Unromantic Romances
Friday, July 11th, 2008Sue recently wrote about the novel Twilight and how much she hated it. Somehow she just didn’t see the appeal in a romance between a girl and the vampire who wants to eat her. It made me think of the many supposed romances - real, literary or in the movies - that have made my flesh crawl a little (if you like this sort of thing, you might also enjoy Scribbit’s list of romantic movies that weren’t).
1. Pygmalion/My Fair Lady - As I have mentioned before, Henry Higgins was a jerk. He always treated Eliza like crap.
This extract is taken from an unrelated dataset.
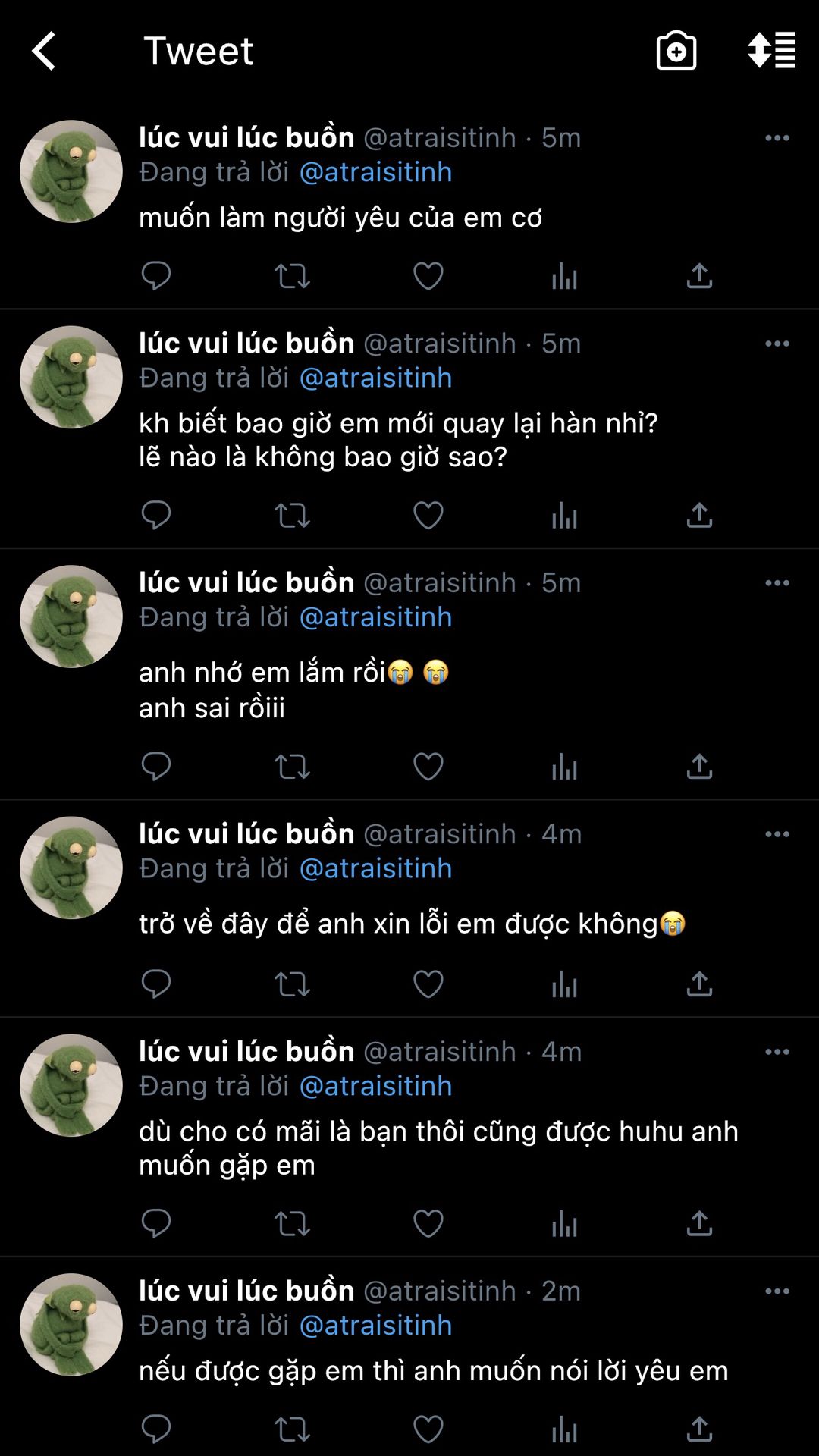Share the 'kh biết bao giờ em' tweet
819x1456 pixels.
(x=699, y=516)
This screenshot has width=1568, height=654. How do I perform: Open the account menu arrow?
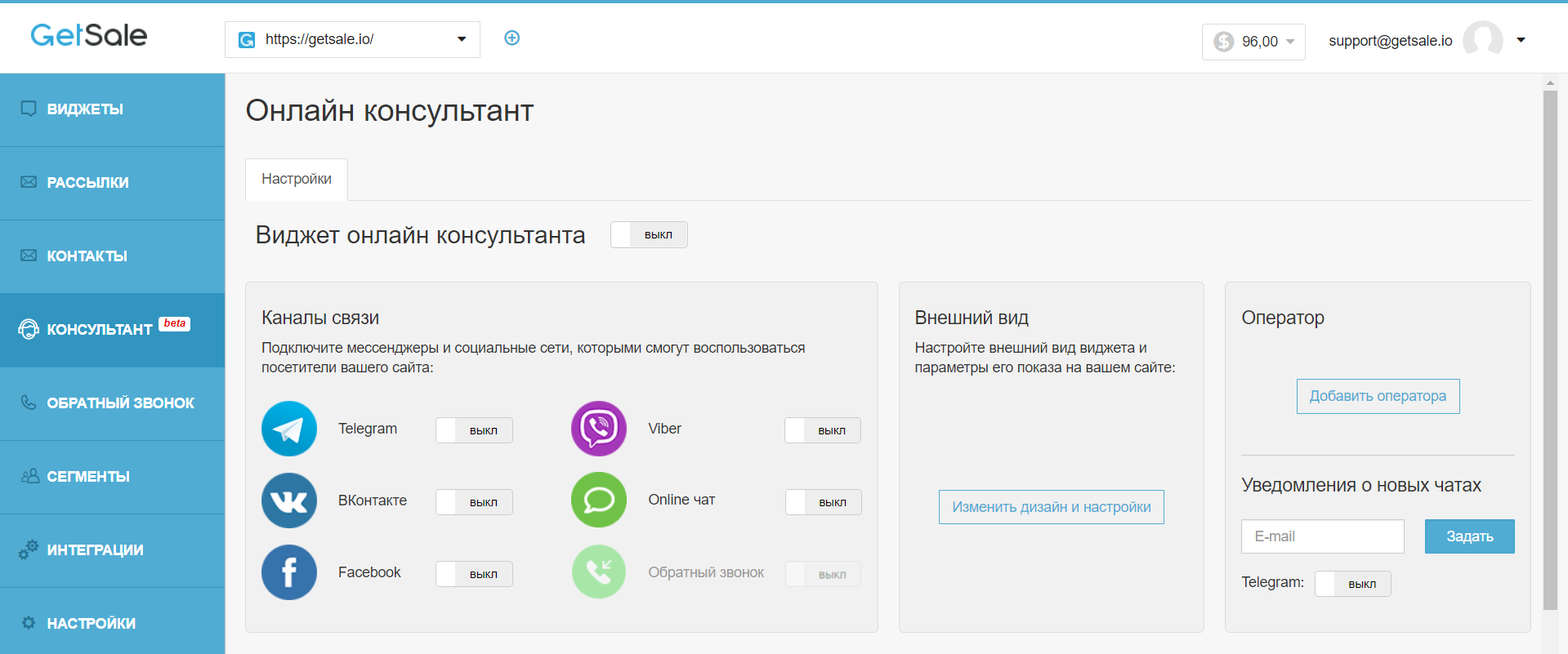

There is nothing attractive about him, and if Eliza stayed with him, she was a dope.
2. Abelard and Heloise - Heloise’s letters to Abelard are cravenly devoted. She loved him passionately and thought the love was returned. His letters to her are the pompous, self-important bilge of a narcissist. Only in her last letter, which is impersonal and business-like, does she salvage her self-respect with a little distance. And the style of her last letter is so different that some scholars think she didn’t even write it.
3. Wuthering Heights - I love the novel precisely because it is NOT a romance, but I am amazed at how many women think that Heathcliff is some sort of ideal lover. Heathcliff is a sociopath. If you find him attractive, maybe you could just wait outside your local prison for the first unattached stalker to be released.
4. Martin Heidegger and Hannah Arendt - Heidegger was a famous historian who had an affair with his student, the political theorist Hannah Arendt. They wrote letters to each other for years, and I tried to read the published collection. I tried, but Heidegger’s first letter to Arendt began by congratulating her on how the affair was going to develop her womanhood and keep her from de-feminizing herself with all that book learnin’. I dropped the book after the first few pages, wondering, Why, why, WHY would anyone sleep with this jackass?
5. Any relationship involving any female character Frank Miller has ever written.
6. The Man Who Knew Too Much - This movie probably doesn’t belong on this list. It isn’t a romance, and Hitchcock, of course, liked to show the creepiness of the everyman. But I included it anyway because a husband who keeps forcing drugs on his wife to silence her crying after their child is kidnapped? That’s a special kind of marriage.
7. Closer - On a slow night at home, I saw this Julia Roberts-Clive Owen movie based on a couple of blurbs, including one that called it “a romance for grown-ups.” Uh, no. This is not romantic or grown-up. This is a depressing tale of irresponsible people rutting. Avoid at all costs.
8. Romeo and Juliet - Are you ready to kill me? I know, I know; it’s the world’s most famous romance. But don’t those two overwrought teenagers strike you as a bit, um, whiny? As a friend said to me once, the only real tragedy in this play is when Mercutio dies.
So tell me, dear readers, what romances failed to woo you?